_SOURCE MATERIAL_:
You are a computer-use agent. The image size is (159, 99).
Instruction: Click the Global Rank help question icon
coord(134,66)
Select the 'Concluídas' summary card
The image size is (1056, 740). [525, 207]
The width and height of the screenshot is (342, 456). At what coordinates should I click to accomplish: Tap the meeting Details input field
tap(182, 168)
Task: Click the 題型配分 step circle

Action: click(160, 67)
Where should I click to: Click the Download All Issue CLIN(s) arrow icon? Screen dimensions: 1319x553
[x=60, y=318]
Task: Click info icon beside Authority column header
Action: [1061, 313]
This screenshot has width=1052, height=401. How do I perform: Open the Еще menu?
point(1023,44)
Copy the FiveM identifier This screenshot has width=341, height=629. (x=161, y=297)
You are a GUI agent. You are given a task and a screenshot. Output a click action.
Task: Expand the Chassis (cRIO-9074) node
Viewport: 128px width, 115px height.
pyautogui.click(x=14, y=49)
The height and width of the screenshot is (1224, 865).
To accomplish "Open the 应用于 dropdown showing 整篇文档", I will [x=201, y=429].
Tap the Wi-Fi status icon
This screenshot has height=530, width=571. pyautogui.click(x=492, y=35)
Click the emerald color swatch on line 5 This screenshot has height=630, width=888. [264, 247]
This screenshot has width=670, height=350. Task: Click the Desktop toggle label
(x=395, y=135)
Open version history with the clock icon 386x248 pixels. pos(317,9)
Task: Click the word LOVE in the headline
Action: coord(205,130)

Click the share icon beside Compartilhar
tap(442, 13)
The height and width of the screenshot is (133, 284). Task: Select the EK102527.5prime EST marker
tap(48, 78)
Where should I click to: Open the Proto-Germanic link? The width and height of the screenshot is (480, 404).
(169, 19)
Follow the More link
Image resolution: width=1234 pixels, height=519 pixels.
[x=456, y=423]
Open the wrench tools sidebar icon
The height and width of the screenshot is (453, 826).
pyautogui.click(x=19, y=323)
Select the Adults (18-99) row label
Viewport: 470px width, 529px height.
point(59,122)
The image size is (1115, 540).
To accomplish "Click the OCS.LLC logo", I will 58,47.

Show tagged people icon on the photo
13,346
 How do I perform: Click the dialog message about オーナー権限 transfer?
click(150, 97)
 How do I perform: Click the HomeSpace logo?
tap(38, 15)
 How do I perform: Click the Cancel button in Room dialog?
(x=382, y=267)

_TASK DIRECTIONS_: This exercise asks for the line with "How do I perform: Click the dialog" and all lines after it through the end of the records above, retyped exactly and with nothing else.

_TASK RESPONSE_:
 How do I perform: Click the dialog message about オーナー権限 transfer?
click(150, 97)
 How do I perform: Click the HomeSpace logo?
tap(38, 15)
 How do I perform: Click the Cancel button in Room dialog?
(x=382, y=267)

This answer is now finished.